Secondhand growth was already aggressive during the administration of President Joe Biden, ThredUp’s resale report found:
- The value of sales of used apparel grew 14 percent in 2024, which is five times faster than retail overall. The market will grow by 9 percent each year to reach $74 billion in 2029.
- Online sales of preworn clothes and shoes made up 88 percent of resale spending and grew eight times faster than apparel retail overall.
- Globally, secondhand rose by 15 percent in 2024, and it will rise by 10 percent annually to reach $367 billion by 2029.
Ups and downs for resellers
ThredUp, based in Oakland, California, sells thousands of women’s and children’s apparel brands on its platform. The public company has struggled with profitability in its 16 years. On March 3 it reported revenues of $260 million, with growth of 1 percent for 2024 over 2023. Its stock was trading at $2.22 on March 18, a fraction of its peak of $27.27 in June 2021.
Nevertheless, the business insists on a bright future for resale. “It’s as profitable as it’s ever been, and it has a credible growth path as well,” Rotem said. “And so we’re really bullish on the future.” He noted, for example, that resale startup Vinted, based in Vilnius, Lithuania, is turning profits. And San Francisco’s The RealReal has reported strong earnings in recent quarters.
Eighty-six percent of retail executives told ThredUp that customer desire for used apparel has either grown or stayed steady in the past three years, according to ThredUp’s report.
Retailers and brands should seize the moment to take a fresh look at resale beyond clothes and shoes, according to Rotem. For instance, marketplaces are thriving, formally and otherwise, for used furniture, baby gear, electronics and sporting goods.

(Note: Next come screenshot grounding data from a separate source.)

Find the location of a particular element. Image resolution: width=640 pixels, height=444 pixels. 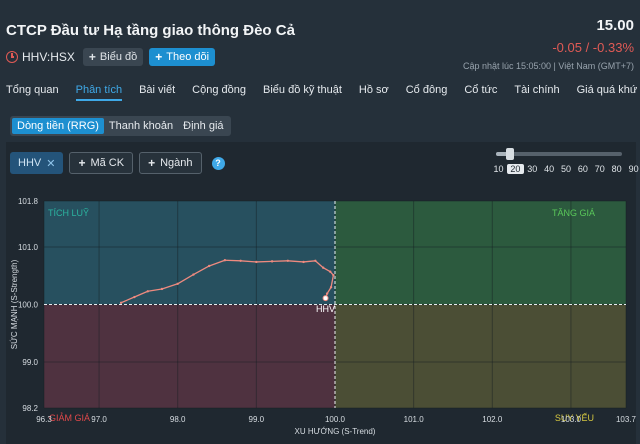

period-ticks: 10 20 30 40 50 60 70 80 90 is located at coordinates (565, 169).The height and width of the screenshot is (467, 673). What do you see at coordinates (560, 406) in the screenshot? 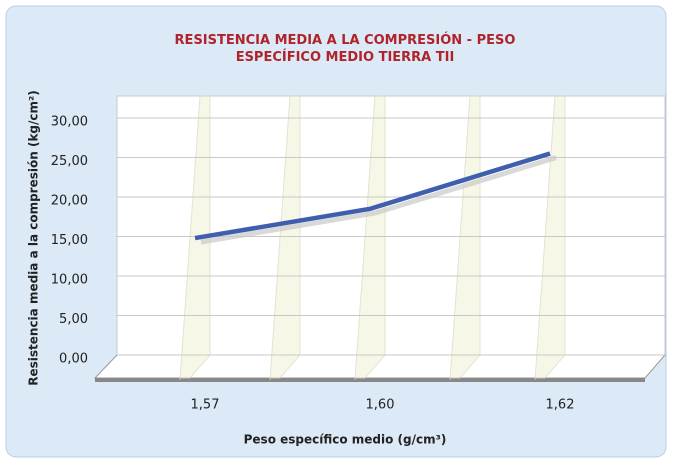
I see `x-tick-label: 1,62` at bounding box center [560, 406].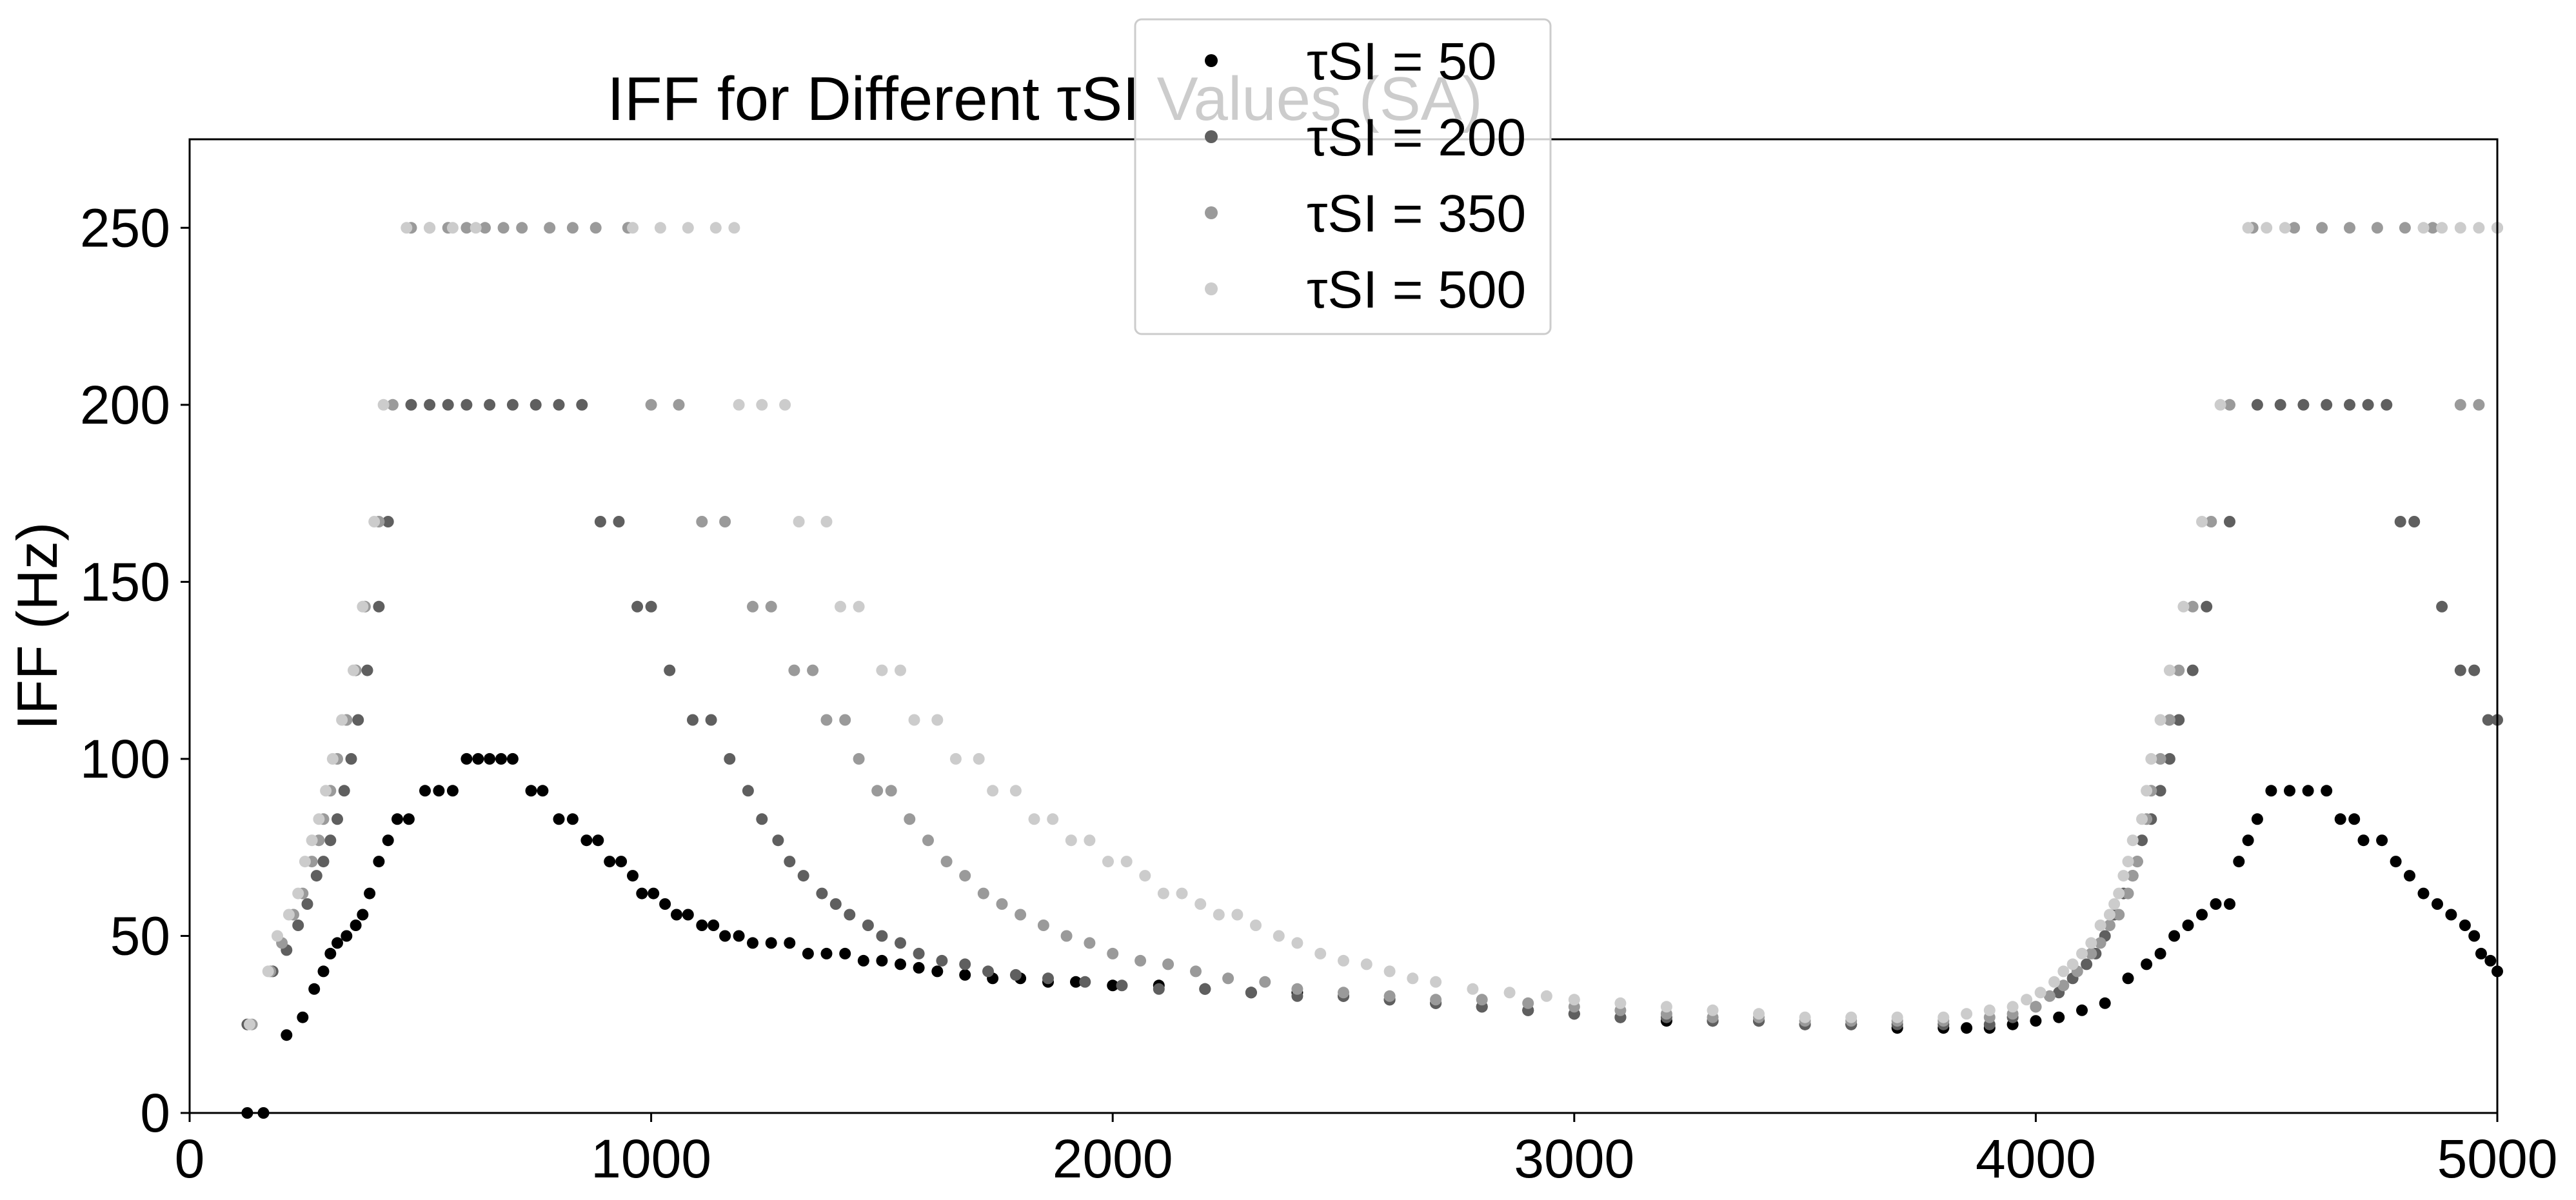 Image resolution: width=2576 pixels, height=1200 pixels. I want to click on y-tick-label: 250, so click(125, 227).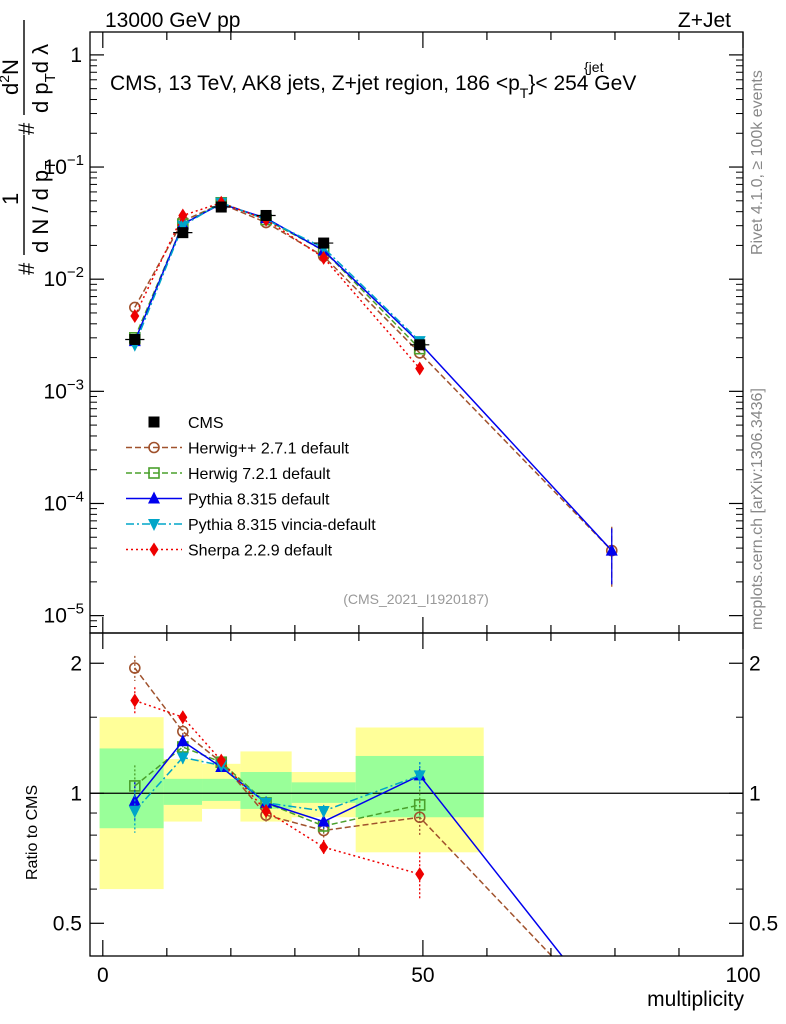 The width and height of the screenshot is (786, 1024). Describe the element at coordinates (154, 498) in the screenshot. I see `legend-marker-pythia` at that location.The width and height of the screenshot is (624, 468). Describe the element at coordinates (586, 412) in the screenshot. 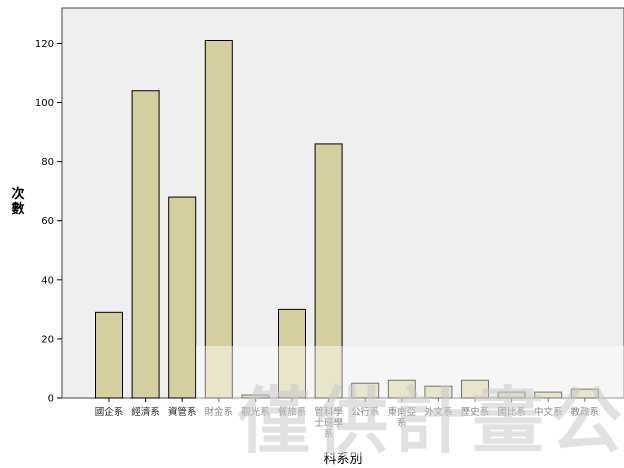

I see `x-tick-label: 教政系` at that location.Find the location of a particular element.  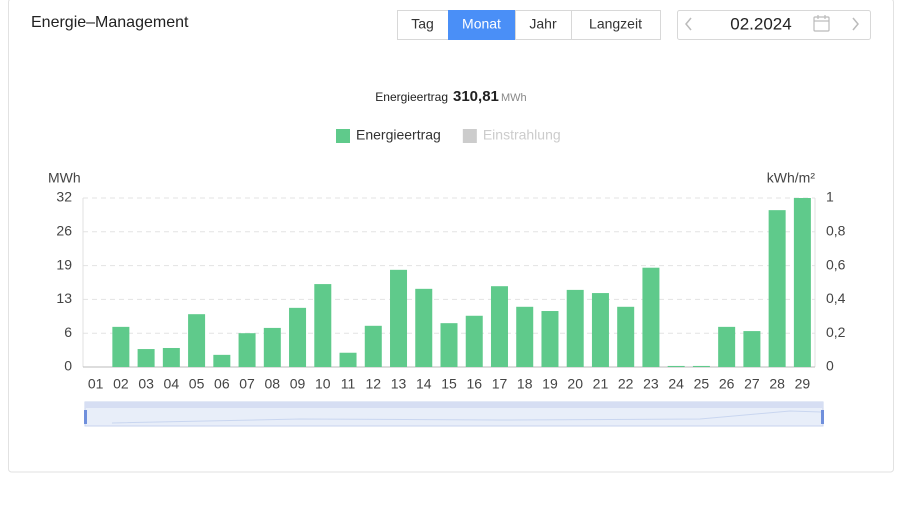

x-tick-label: 29 is located at coordinates (803, 384).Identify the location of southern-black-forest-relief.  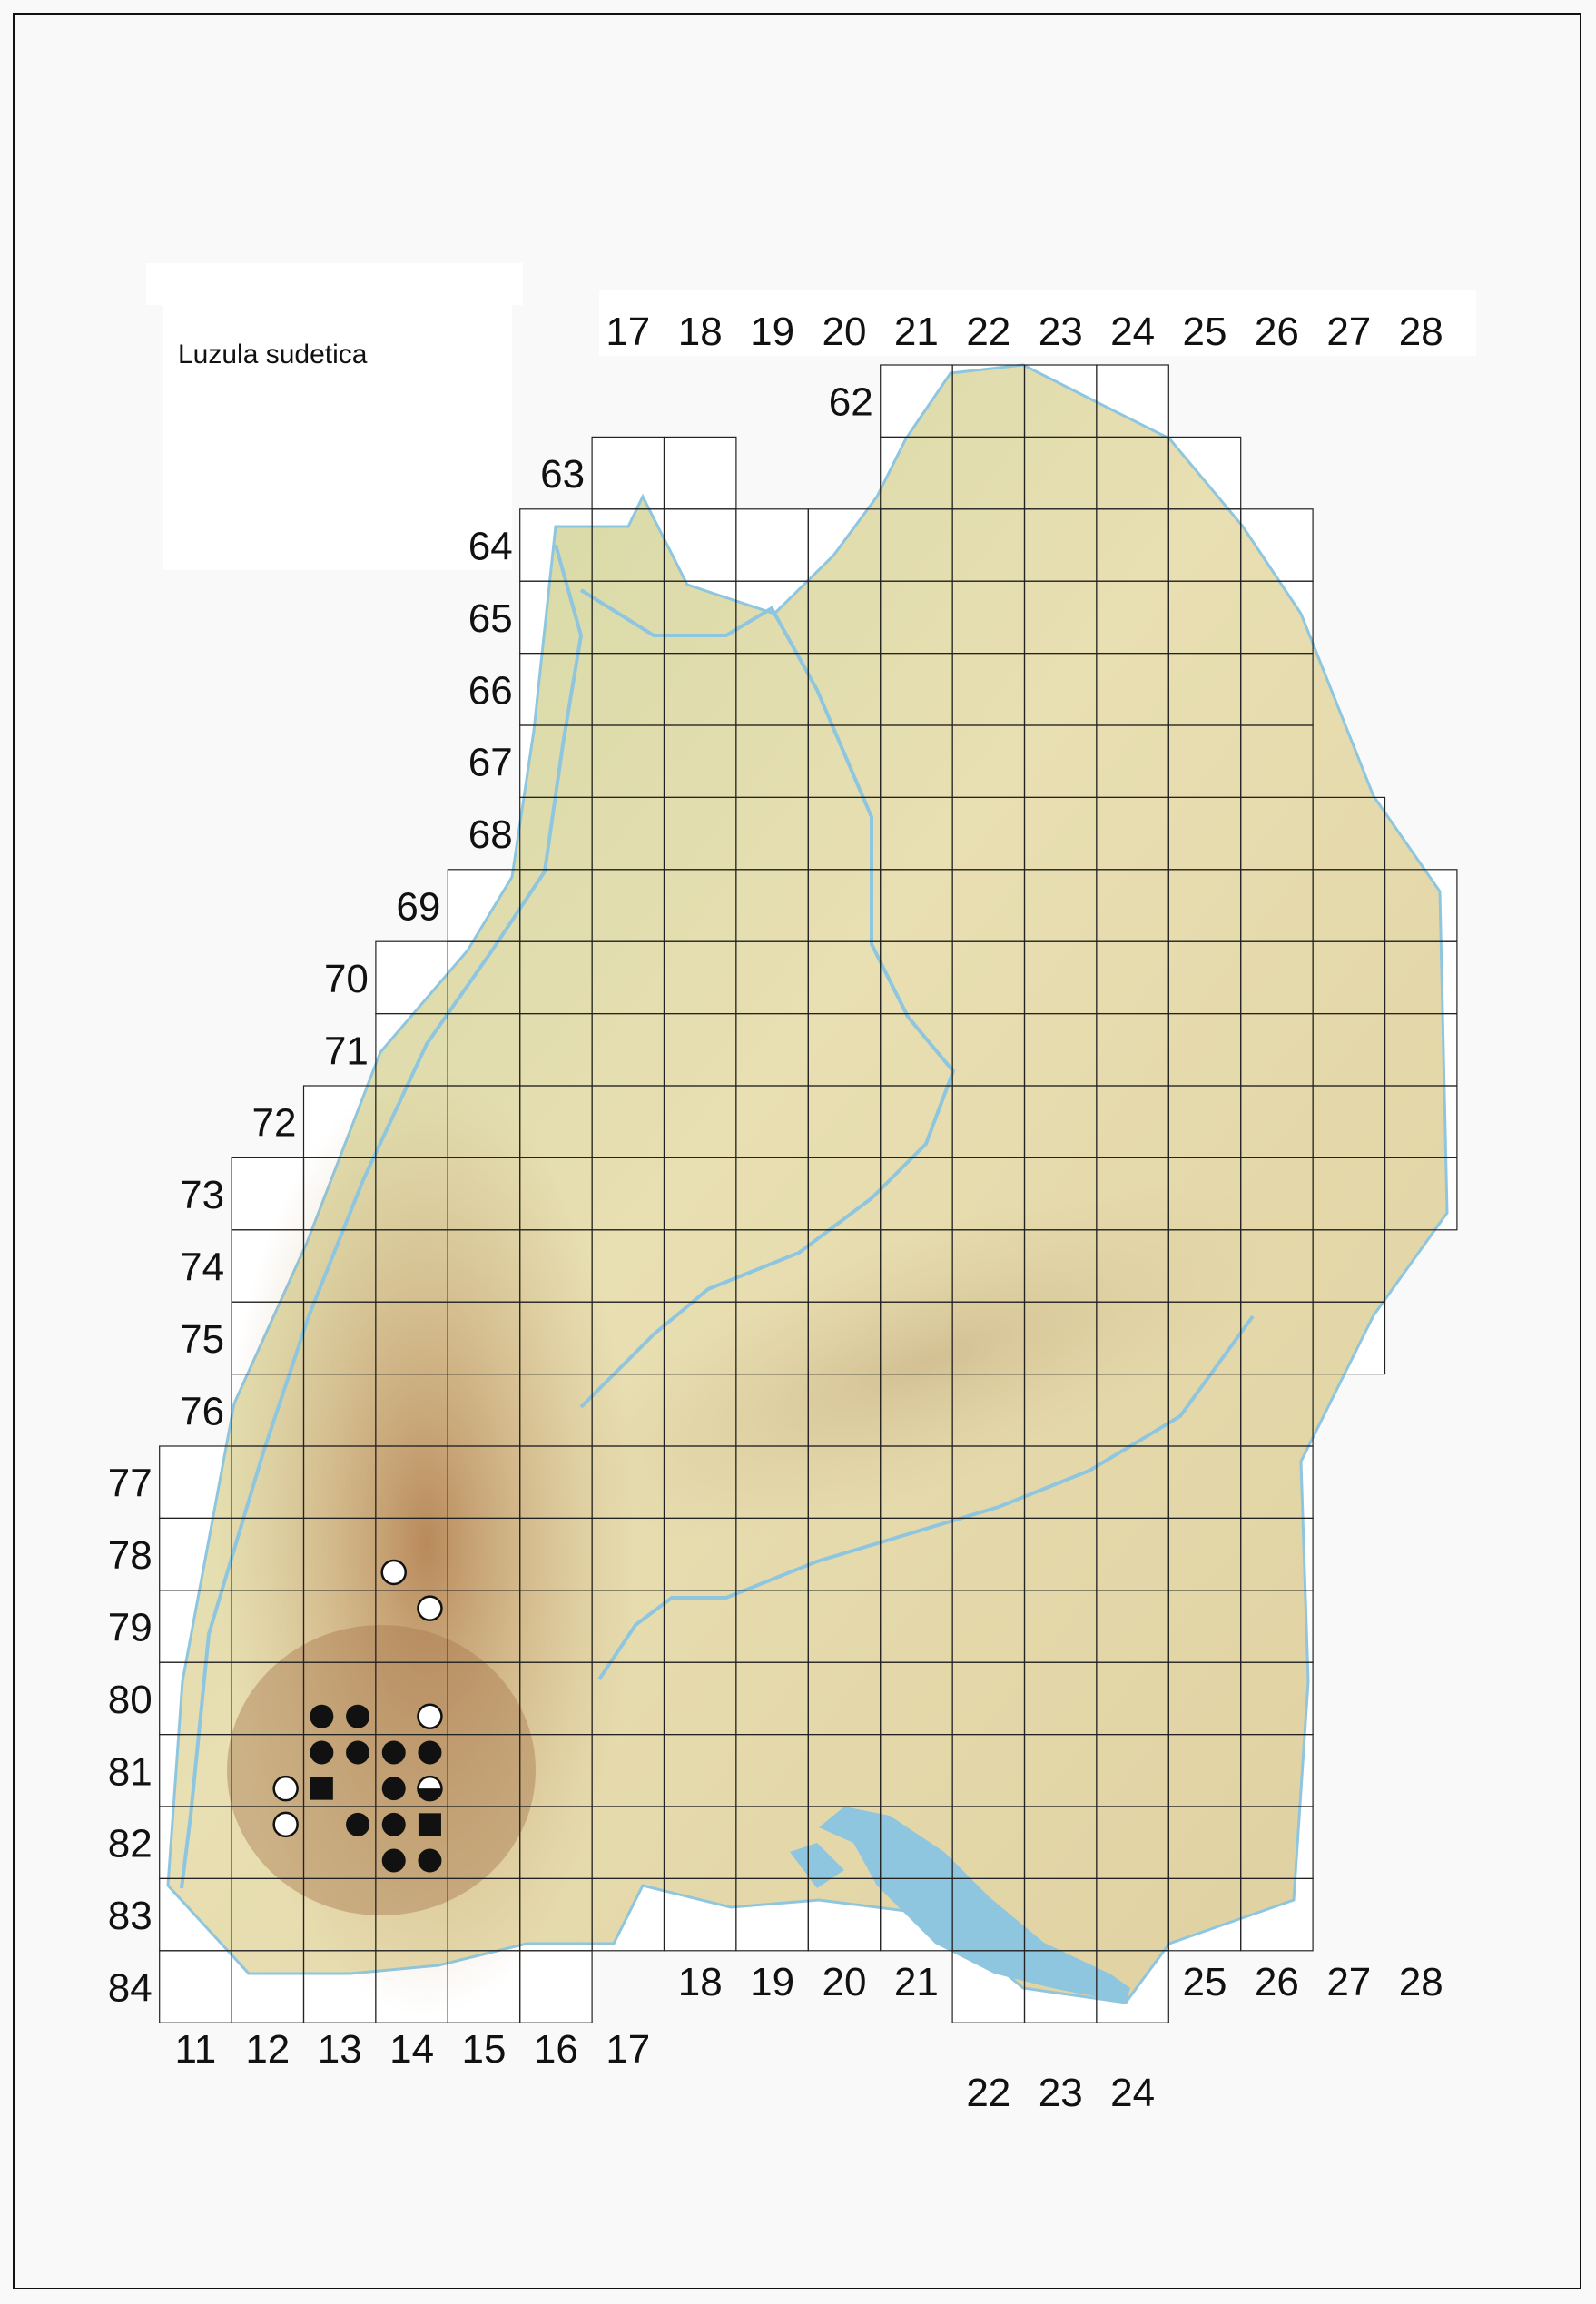
(381, 1770).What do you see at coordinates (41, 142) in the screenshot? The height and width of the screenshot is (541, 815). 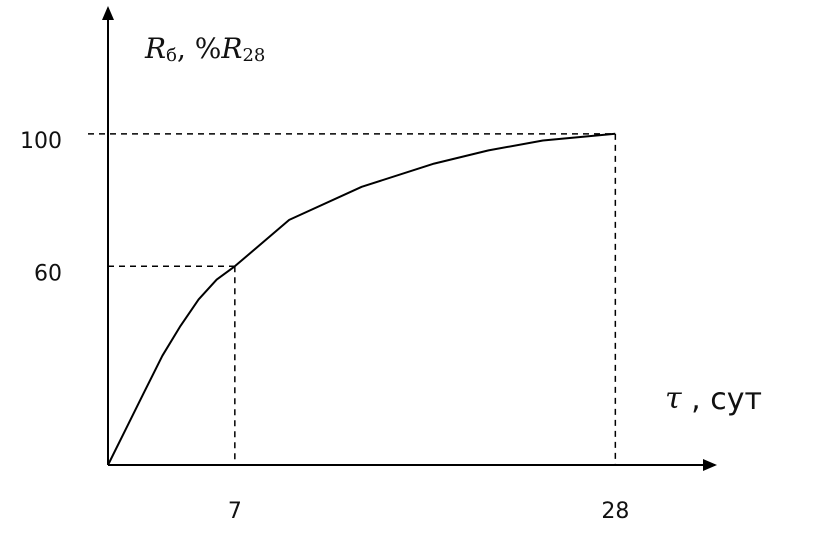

Even as the volatile policy environment leaves many short-term questions unanswered for apparel businesses, Rotem advised other corporate sustainability executives to hold tight to their long-term goals.
An era is ending of broader federal support for corporate sustainability to be baked into rules, regulations and policies. However, the pendulum is likely to swing in another direction at some point, according to Rotem. “Just because it doesn’t matter so much to the government doesn’t mean those things still don’t matter to consumers,” he said of corporate adherence to sustainability and human rights principles. “It’s just more incumbent on the brands to make sure that consumers are aware of these things and can differentiate their choices.”